- [SELECTED PASSAGE]
· · · · · · ·
1 vote Thank Flag Link Sun Jun 24, 2012
Doug,
Lots of good comments so far, the most important being that there is no standard fee and 6% may not be out of the question.
Realize that as agents we do our work listing a home up front, no charge to you at all if we don't successfully find you a buyer. If we misjudge our client’s intentions and do a significant amount of work only to discover after staging, photos, marketing materials, printing, open houses etc that you are not truly motivated and willing to participate in whatever is necessary to sell your home, we walk away with 100% of nothing.
A great agent will assess your motivation and your realistic assessment of what it will take to be successful. If they don't, you should reassess whether you have the right agent. If all you get is a sign in your yard, some lousy pictures and a black and white flyer off the copy machine, you are correct, 6% is way too much.
A great agent is worth more than whatever commission they charge. Our job is to put your needs first and help you get top dollar in the least amount of time with the right amount of preparation. A bad agent will cost you more than just a commission, in fact I could point out examples where seller's either didn't take their agent's advice or the agent didn't give them the right advice and tens of thousands of dollars were lost. In this market, which I believe is getting better, don't be penny wise and pound foolish. Commission amount is important, but whatever amount you agree to pay your agent, make certain you get your money's worth or it will cost you time and money.
Best of luck.
1 vote Thank Flag Link Sun Jun 24, 2012
Hi Doug, I agree with Ray Akers about the commission. You will get what you pay for. Reduced commission = reduced service. You may not be aware that the commission you pay does not all go to the broker. For example the listing broker will spend a significant amount of money on marketing your property, paying fees to the MLS, class fees for continuing education, taxes etc. All that it takes to be a broker these days. Then part of their commission goes to their broker at the office that they work for. I for one take my job very seriously, this is how I feed my family. I don't know what you do for a living but I bet you would not like it if your boss asked you to do it for a discounted amount of money. I notice Bonnie Beddal below mentions some of these costs incurred as well.
There are a lot of homes right now that are selling quickly & getting multiple offers. You will need a good broker to handle all & any issues that come up. I think we all know that the general rate is still 6% and is money well spent.
1 vote Thank Flag Link Sun Jun 24, 2012
In a typical listing agreement, a commission is provided for the broker that lists the property, and for the broker that sells the property. So, you're dealing with one listing agreement, which compensates two brokers for their services. It's common for there to be more variation in the listing portion of the commission, compared to the selling portion of the commission. That's because it makes sense to offer an attractive commission to the selling agent. Offering the selling agent a low commission could discourage some agents from showing your listing.

In Washington State, real estate commissions are negotiable. In my experience, I've seen real estate commissions vary by as much as 4% between discount brokers and full-service brokers. Among my own listings, commissions vary from client to client, and from property to property by as much as 3%. It all depends on the circumstances, the property, and the client.

When it comes to hiring a real estate agent, experience makes the difference. Choosing an agent based on how low a commission he or she will accept isn't the best criteria for picking an agent. The best agents are usually not available at a discount rate. That's because they have earned a reputation for excellent service, and their clients are willing to pay more for their services.
· · · · · · ·
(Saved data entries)
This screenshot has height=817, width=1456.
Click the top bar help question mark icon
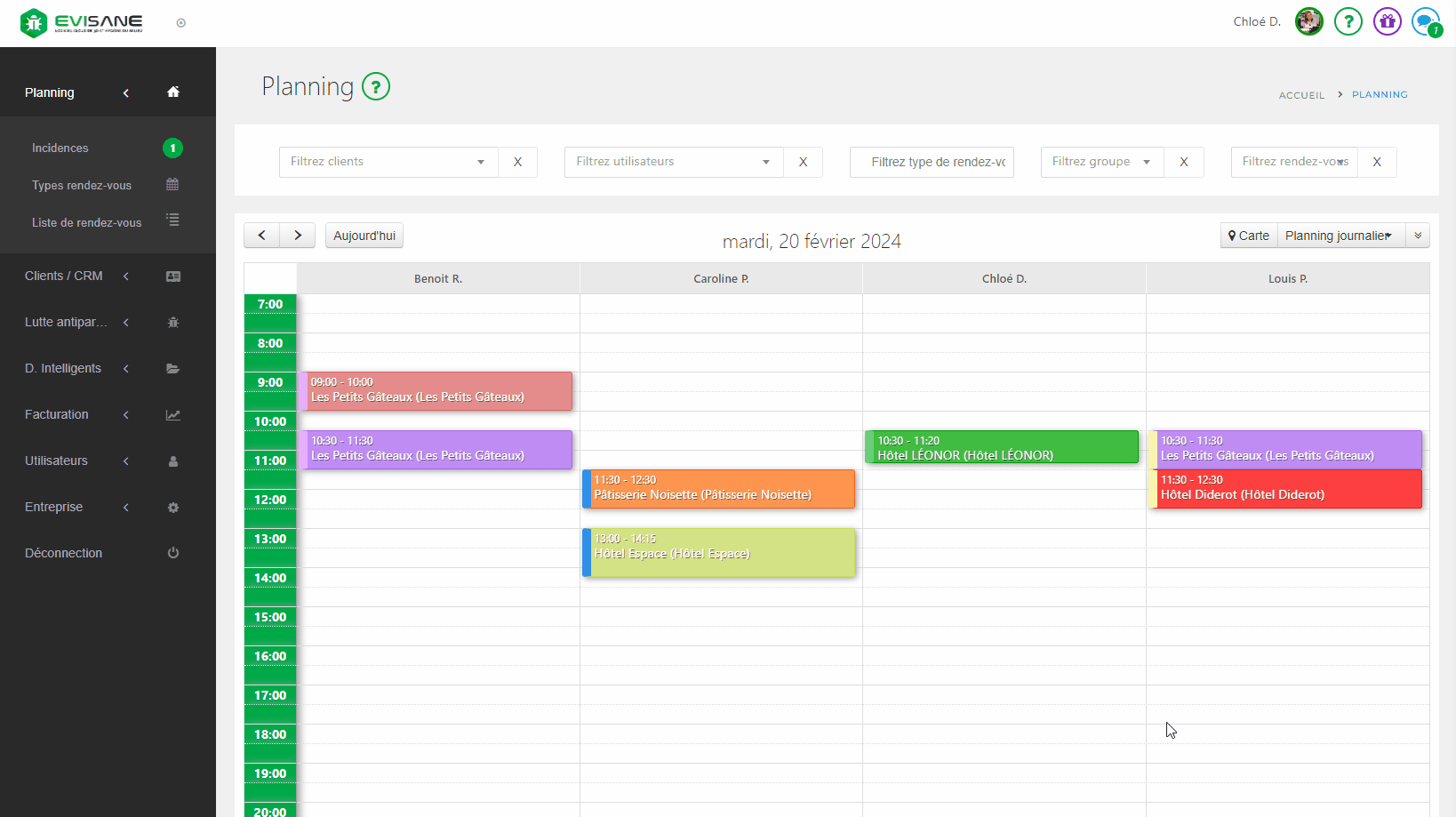click(x=1348, y=21)
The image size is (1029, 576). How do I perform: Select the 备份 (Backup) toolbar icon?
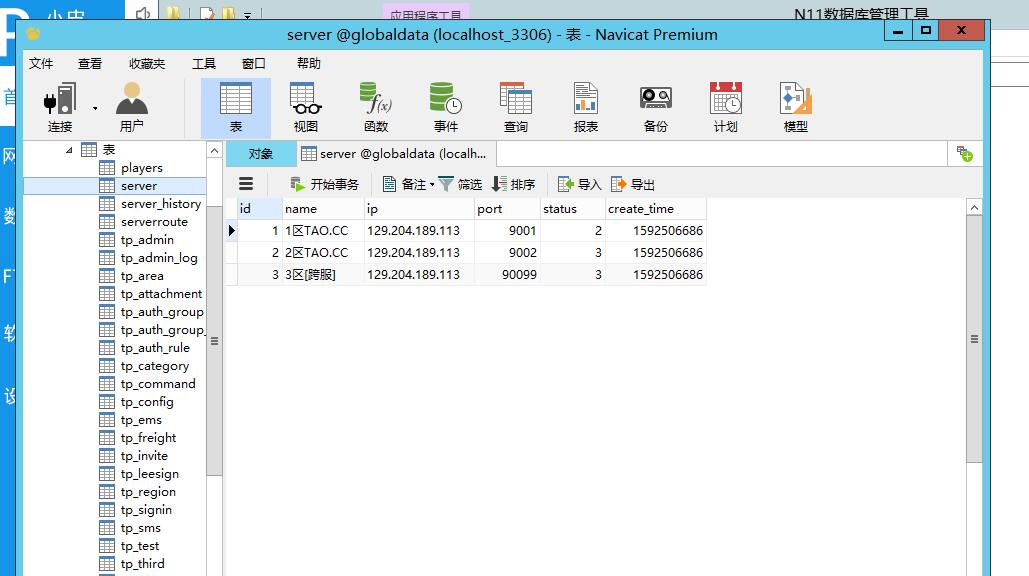pos(655,106)
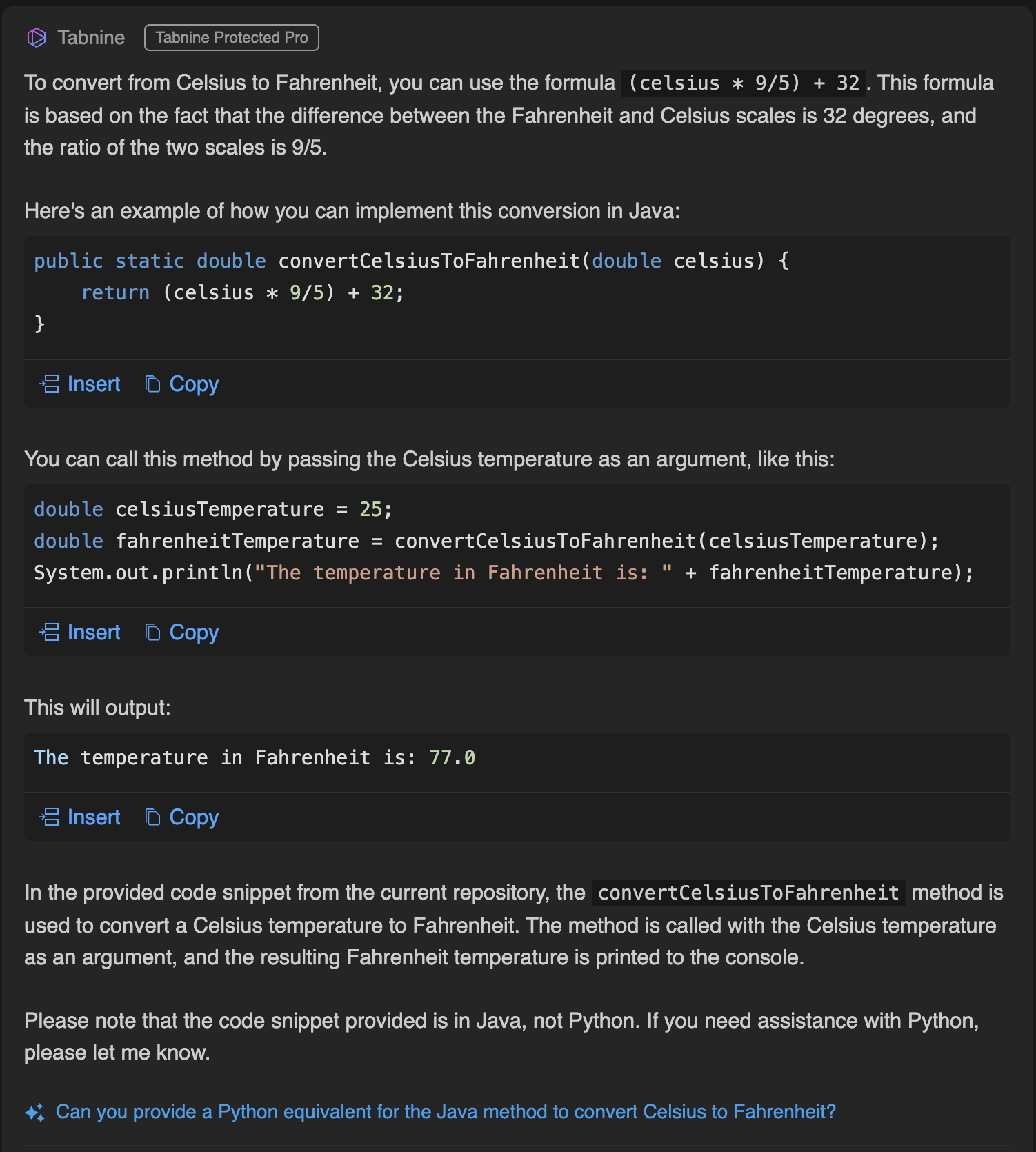Screen dimensions: 1036x1152
Task: Click the sparkle icon beside the Python question
Action: 35,1113

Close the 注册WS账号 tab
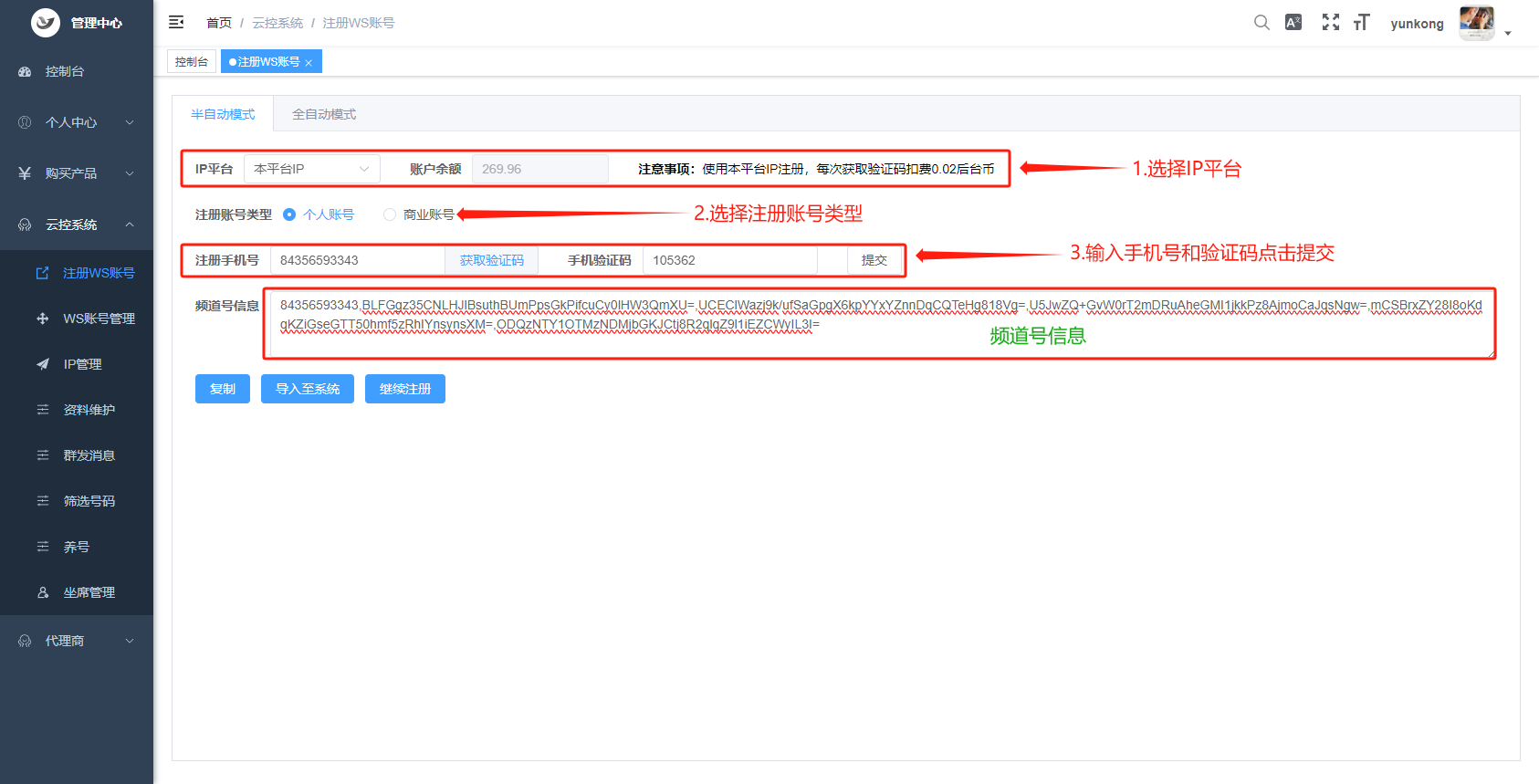309,63
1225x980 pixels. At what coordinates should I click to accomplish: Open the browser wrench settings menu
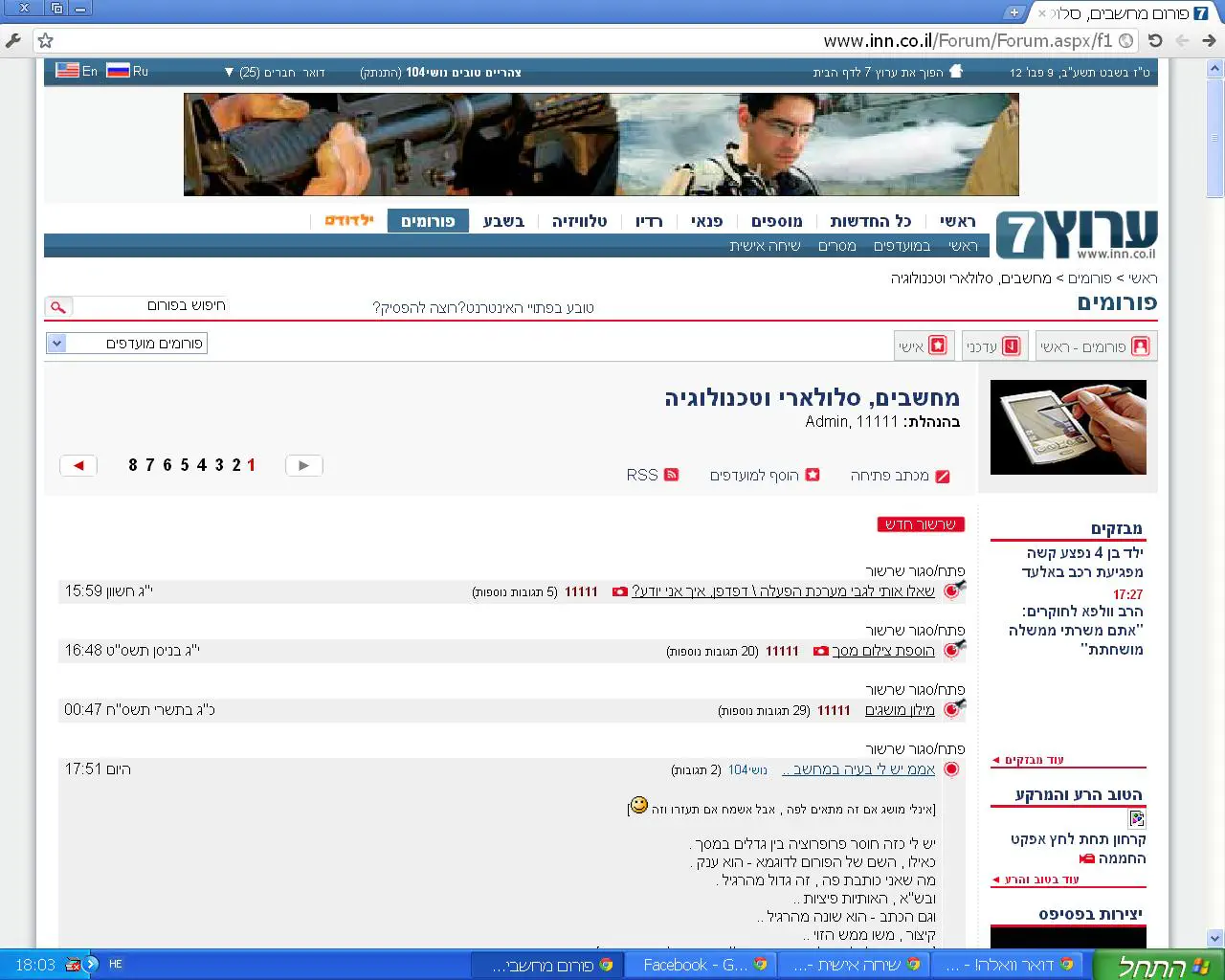(x=13, y=40)
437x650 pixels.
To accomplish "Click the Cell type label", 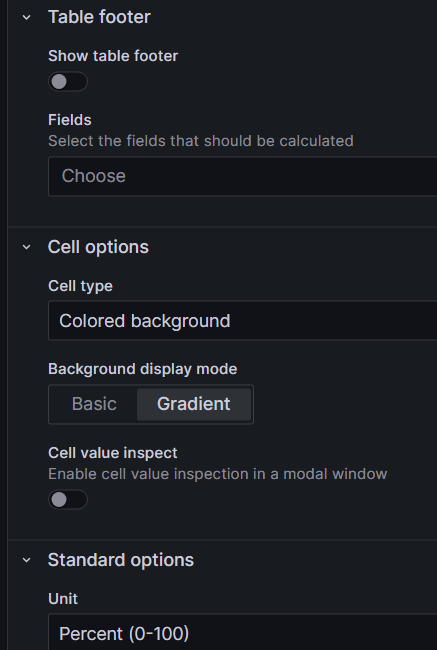I will [x=80, y=286].
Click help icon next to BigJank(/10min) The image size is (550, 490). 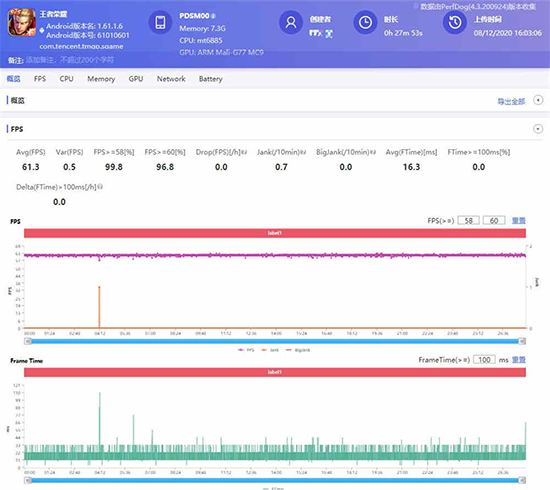373,152
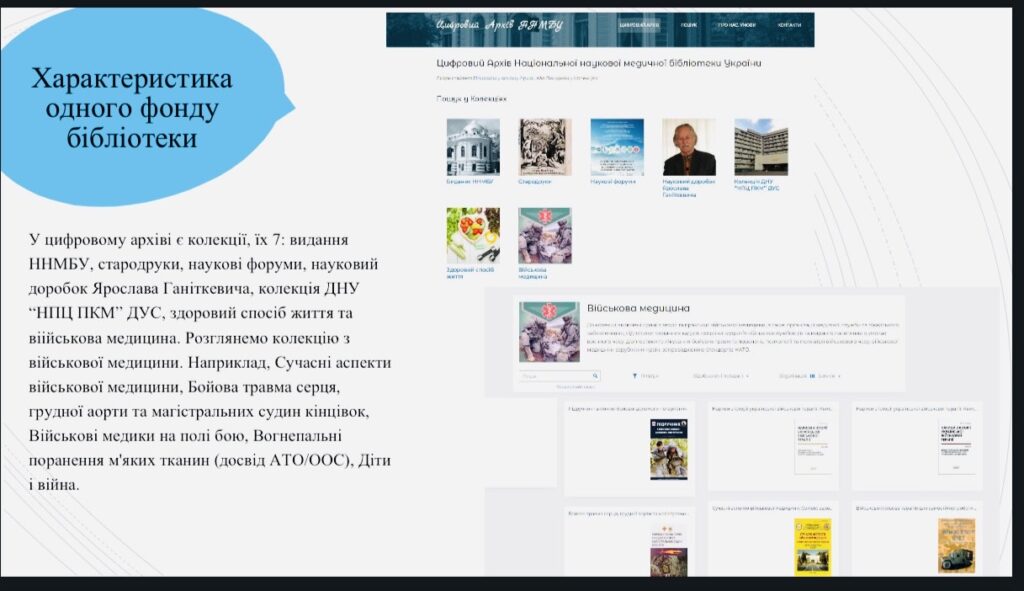Go to the Про нас menu item

(736, 25)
· · · · · · ·
- [TASKS TO COMPLETE]
**A.** In the real estate commission thread, by how much has the poster writing about Washington State seen commissions vary between discount brokers and full-service brokers?
**B.** Go on with the real estate commission thread, picking up right after its final sentence.

- [ANSWERS FOR THE TASKS]
**A.** By as much as 4%.

**B.**
(Tip: Talk to family and friends; ask them for the name of an agent with whom they've had a positive experience. An agent that you meet through a personal referral will most likely offer you a fair commission because they value the referral.)
1 vote Thank Flag Link Sun Jun 24, 2012
Keep in mind that due to antitrust laws, commissions are negotiable; there is no set rate. So the great folks answering your question here are talking about what they typically see, not something that is an absolute. What I am actually seeing is less and less discounted or reduced commissions. This is because real estate transactions are now so complex, even more so than just a couple of years ago, there is a much higher level of skill and expertise required to guide people through the sale process. There is a higher number of distressed properties (short sale and bank owned) that have issues, lenders have stricter guidelines, especially with condominiums and if a broker isn't proactive or doesn't keep up with the latest trends and issues, the sale can be derailed. So is 6% out of the question? I don't think so. I have even seen 7% and occasionally higher. With a good broker, the commission is well worth it, saving you time, money and aggravation. If a doctor was going to perform surgery on you, would you ask them to discount their rate? How about an attorney that was to defend you in a lawsuit? It's important that you sit down with a broker that you intend to use, and ask them how they work. Take the time to develop a good business relationship. Ask them to explain to you all the things they do, and where the commission money goes. The commission is split in many different ways, so your broker actually nets far less than you think they do after they pay all of their expenses to get you the highest and best price and terms possible.
1 vote Thank Flag Link Sun Jun 24, 2012
Rates vary by agent and sometimes by firm. There is no "current" rate.

Not sure though why you would think 6% is out of the question.
1 vote Thank Flag Link Sun Jun 24, 2012
The whole process would be made so simple if homes were a commodity; but they aren't. Take a look at the number of $800-900 K homes available on Queen Anne right now and let us know what is out of the question.
1 vote Thank Flag Link Sun Jun 24, 2012
Out of the question? You must be kidding. Maybe if your home has been completely restored and professionally decorated, but to spend weeks or months working with you to get the home market ready, keeping you on top of things while the house in on the market, then fending off the buyer's agent who wants every item on the inspection report attended to AND MORE . . .

I do not cut with the old saw, "You get what you pay for." But I do believe that you can't expect to get MORE than you pay for. Then again, if you can't discern quality, why pay for it?

All the best,
1 vote Thank Flag Link Sun Jun 24, 2012
Just remember get too little in commission on your listing, and no agent will show it, home of that price will take a lot of work to sell, out of pocket expenses by the listing agent, and again buyers agents don't work for nothing. So remember why you use an agent, what they can bring to the process, get one that normally sells that price a home, and reward them for the work they do. Or try selling it yourself and find out what it really takes.

Best to you, I see all prices of homes, in all kinds of markets, and the upper priced homes, it's an art to sell.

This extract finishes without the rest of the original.